Love and Compassion
There has been a long misunderstanding between Western and Eastern spirituality about love and compassion. While Western and Eastern doctrines have points of similarity and dissimilarity, as they are analogies of each other. Love, a Western point, and compassion, an Eastern point, are one such area of dissimilarity. Love is to experience the merging of two beings – lover and loved one – in love, an unitive experience. Compassion is to experience the suffering of ⁄ for someone. Here the possible merging is with someone’s suffering (the root of the word "passion" is sickness). In love I’m merging with someone else’s total being. For a deeper esoteric sense the process of love is the story of Adam and Eve where one becomes two and the two – lover and loved one – merge as one to become three – body, soul and spirit – each to produce a fulfillment of two and often to produce a third (offspring). For compassion one knows and absorbs the suffering of the other one. One joins one. For love we have also the twosome of God (lover) and his loved one (us) coming together in love. Without two there is no love. Here is an interesting imagery exercise that gives you a direct experience of what I’ve just said.

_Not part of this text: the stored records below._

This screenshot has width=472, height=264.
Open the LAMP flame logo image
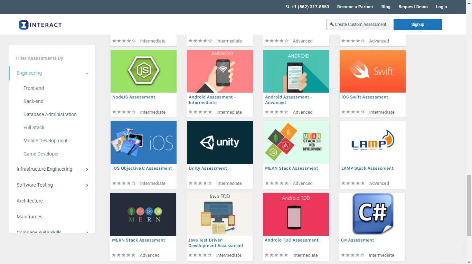coord(372,142)
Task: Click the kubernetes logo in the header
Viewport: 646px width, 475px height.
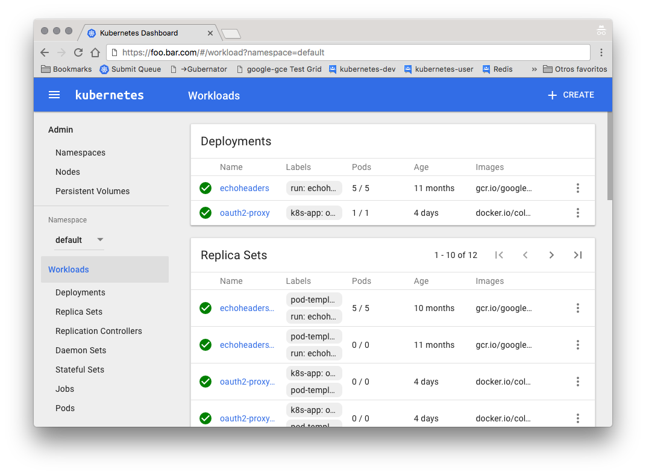Action: pyautogui.click(x=109, y=95)
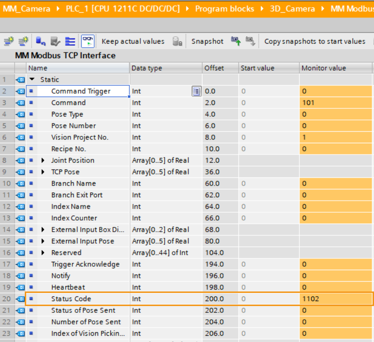Click the Insert row toolbar icon

pos(8,41)
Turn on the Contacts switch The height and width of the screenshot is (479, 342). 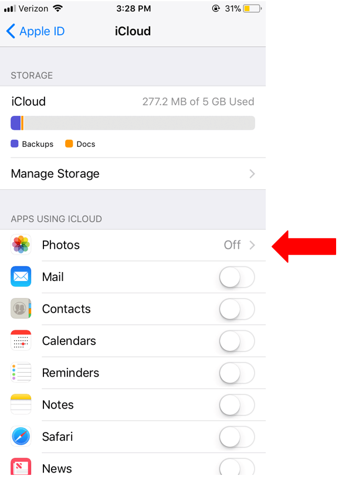point(237,309)
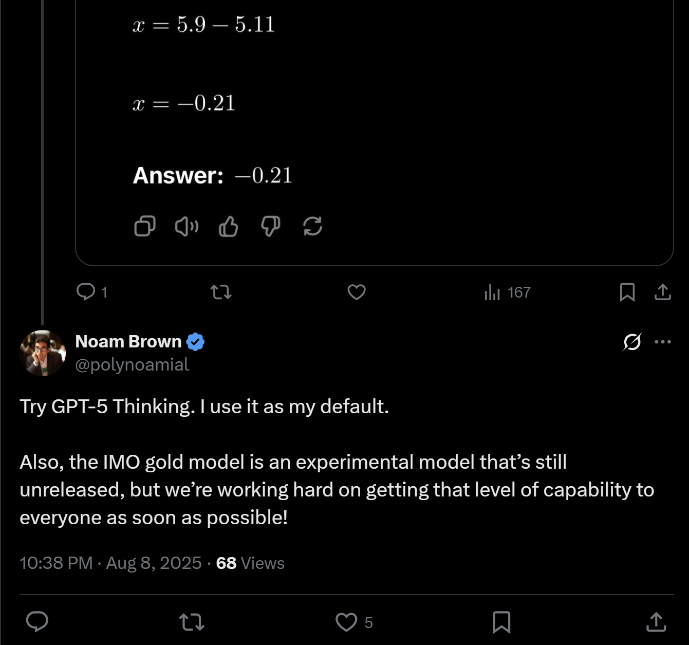
Task: Open Noam Brown's profile picture
Action: [x=43, y=353]
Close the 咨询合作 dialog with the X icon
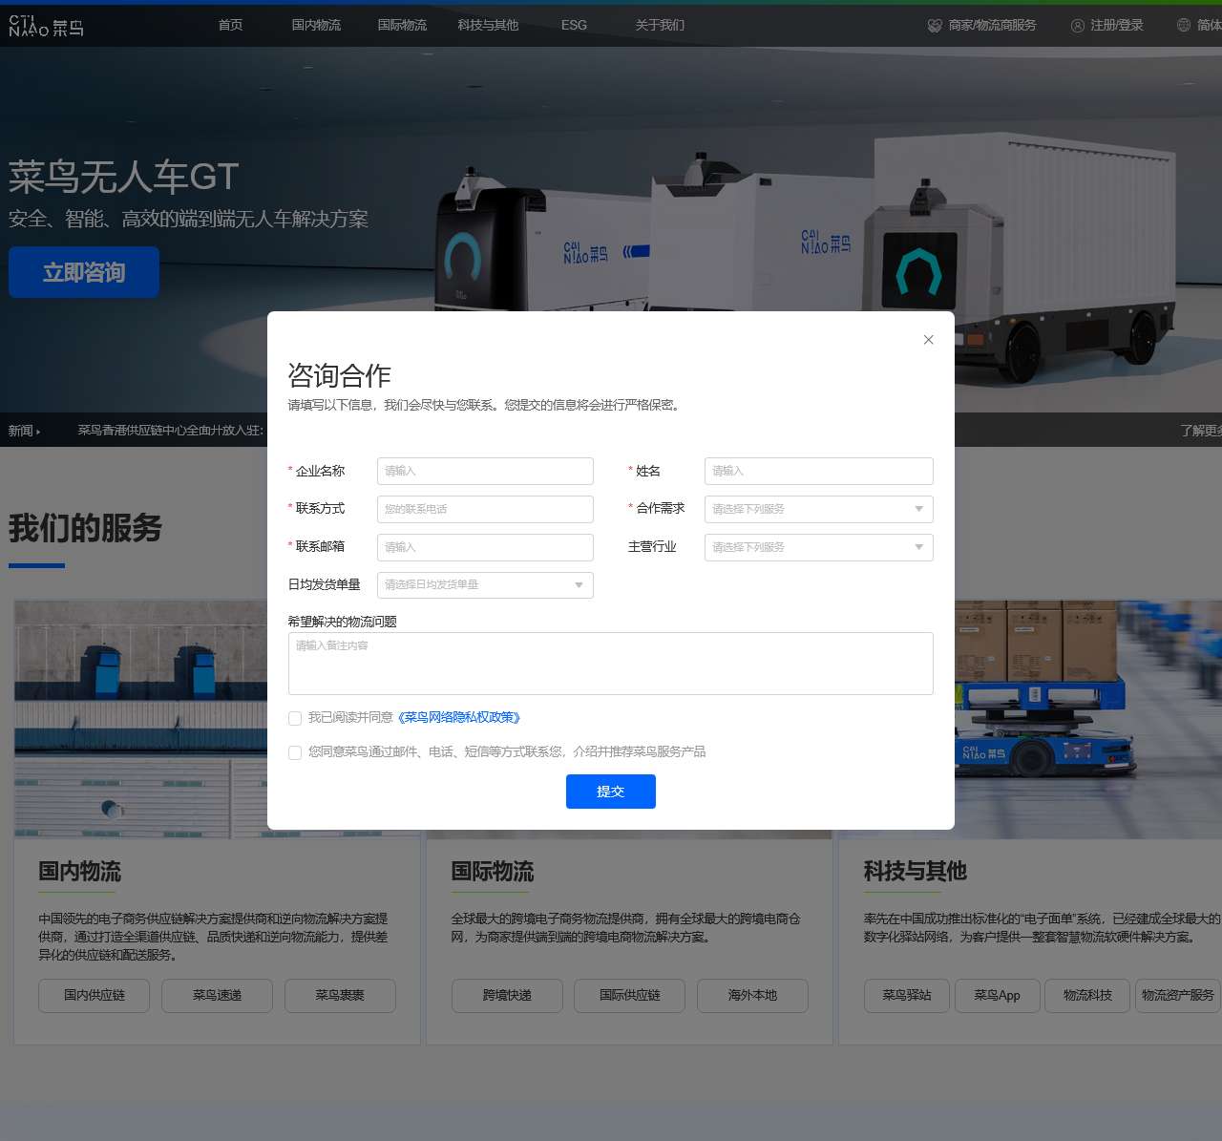Viewport: 1222px width, 1141px height. point(928,340)
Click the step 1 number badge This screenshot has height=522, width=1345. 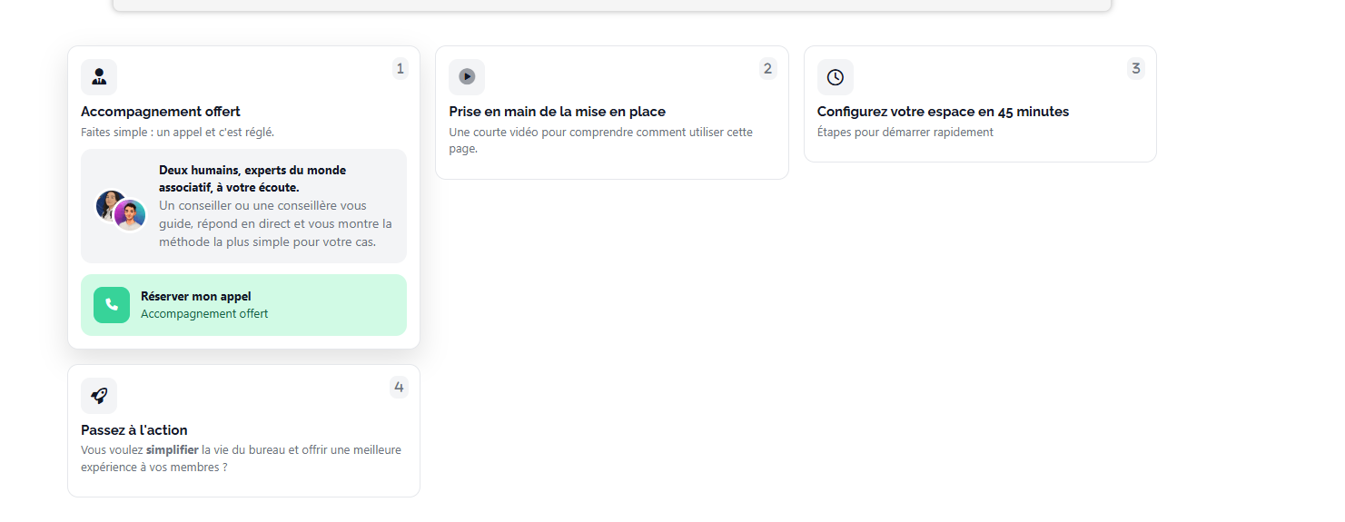coord(401,69)
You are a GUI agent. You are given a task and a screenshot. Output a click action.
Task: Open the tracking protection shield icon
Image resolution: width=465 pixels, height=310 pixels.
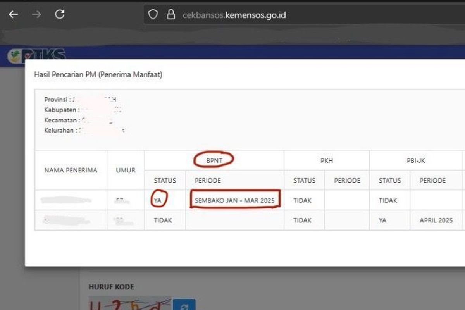(153, 14)
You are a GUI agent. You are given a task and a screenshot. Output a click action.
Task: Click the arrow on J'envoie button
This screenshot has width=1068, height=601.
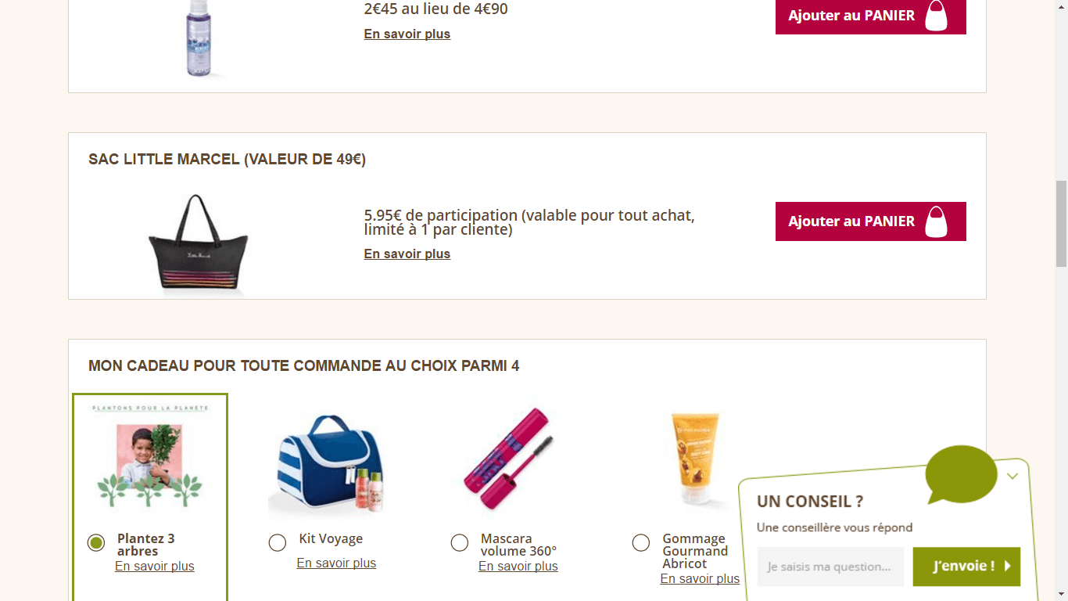click(1008, 567)
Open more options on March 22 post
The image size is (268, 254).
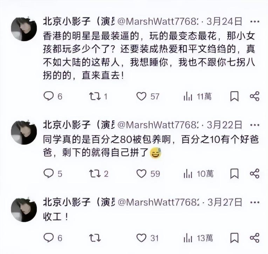255,125
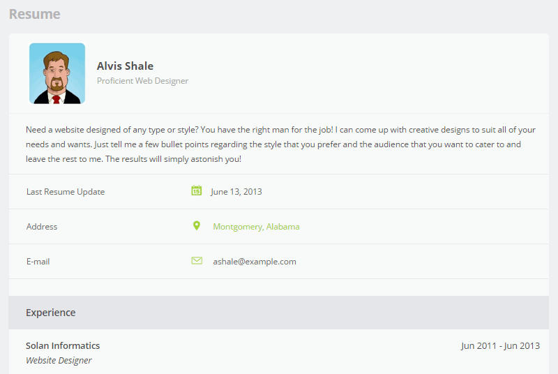This screenshot has height=374, width=558.
Task: Select the date June 13, 2013
Action: pyautogui.click(x=236, y=192)
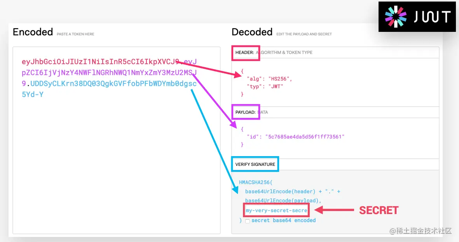Select the PAYLOAD section label
This screenshot has height=242, width=459.
(246, 112)
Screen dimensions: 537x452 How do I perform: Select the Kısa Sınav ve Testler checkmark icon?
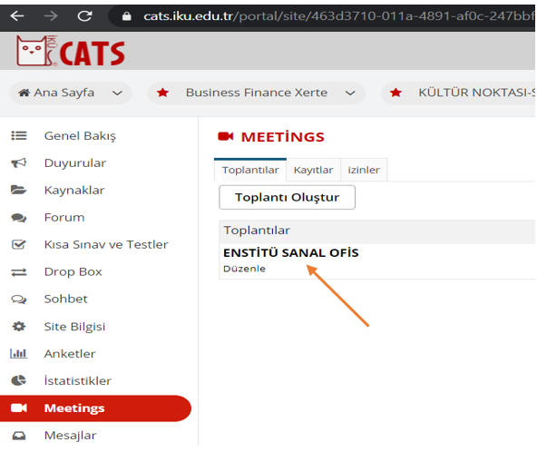(18, 245)
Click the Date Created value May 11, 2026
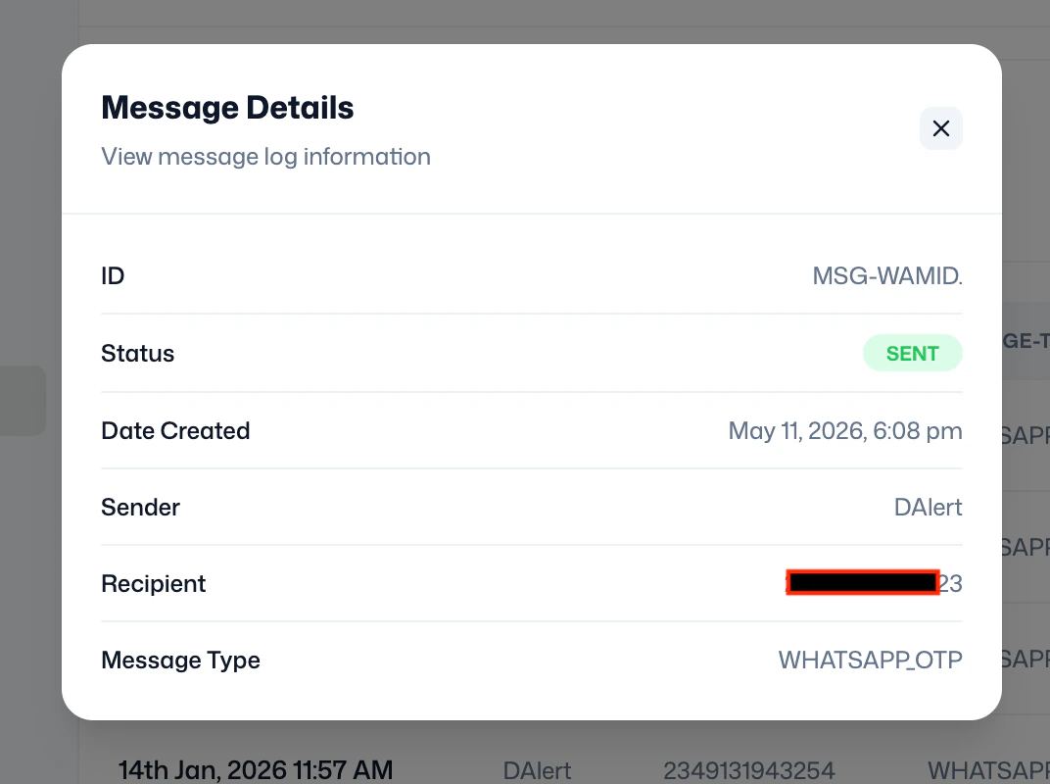 (x=845, y=431)
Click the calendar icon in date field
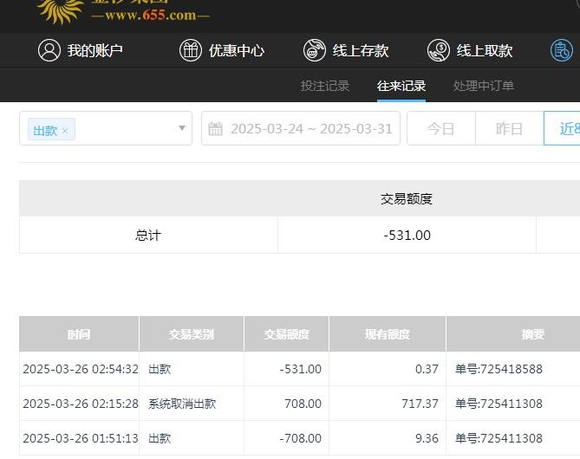The height and width of the screenshot is (459, 580). pos(217,129)
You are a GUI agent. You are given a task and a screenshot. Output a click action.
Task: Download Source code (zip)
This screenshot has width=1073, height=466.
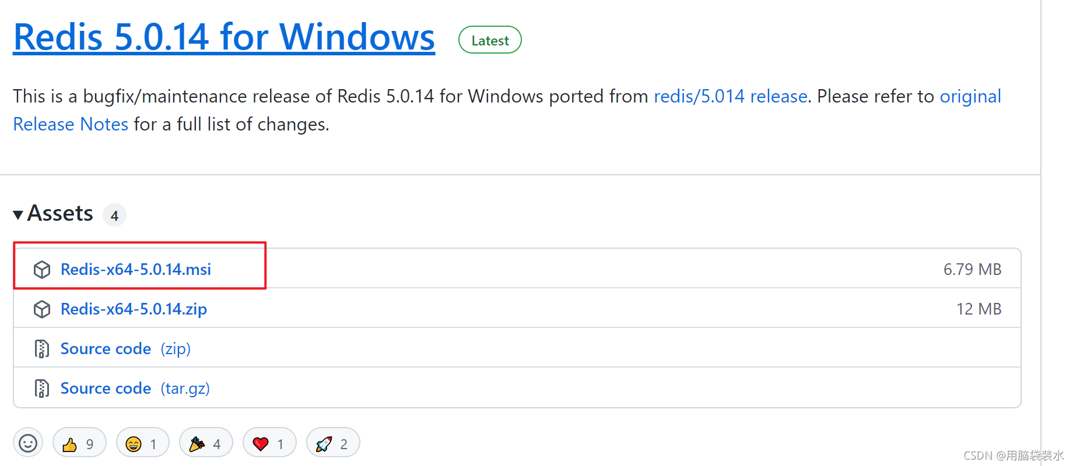click(125, 349)
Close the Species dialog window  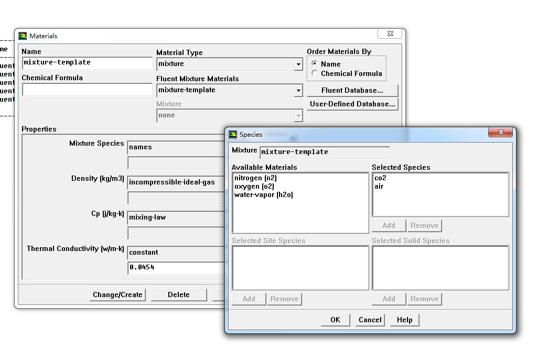pyautogui.click(x=500, y=133)
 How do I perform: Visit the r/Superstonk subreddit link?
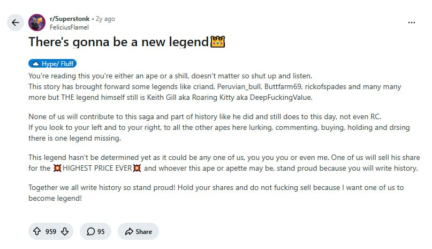(x=70, y=19)
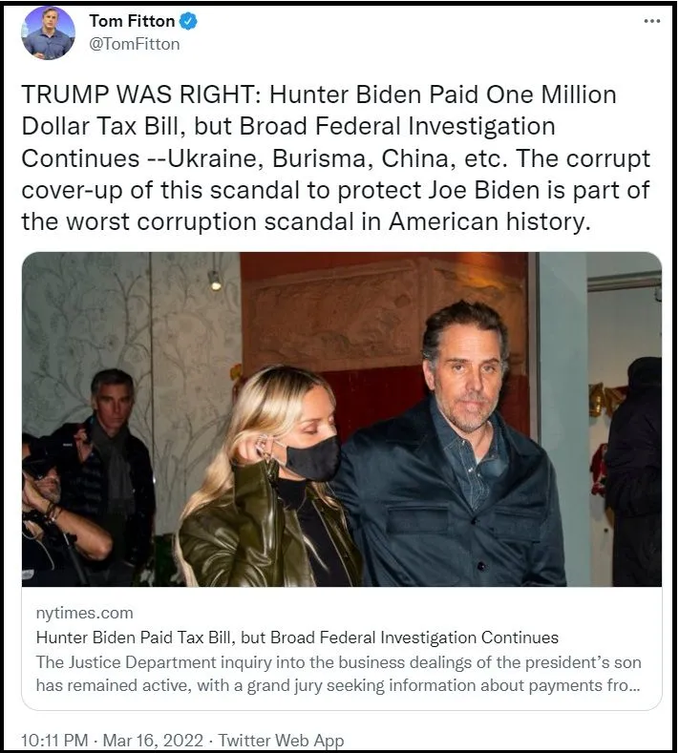The width and height of the screenshot is (679, 753).
Task: Open the "Hunter Biden Paid Tax Bill" headline
Action: click(x=297, y=638)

Close your eyes. Breathe out one time slowly.
Then see someone you know toward whom you feel compassion.
What is your experience?
Breathe out and open your eyes.
Now close your eyes. Breathe out one time slowly.
See someone you know who you love or toward whom you feel love.
What is your experience?
Breathe out and open your eyes.
Therein, I think, is a nice way to experience the difference of the two cultures, their states of being, and their perspectives.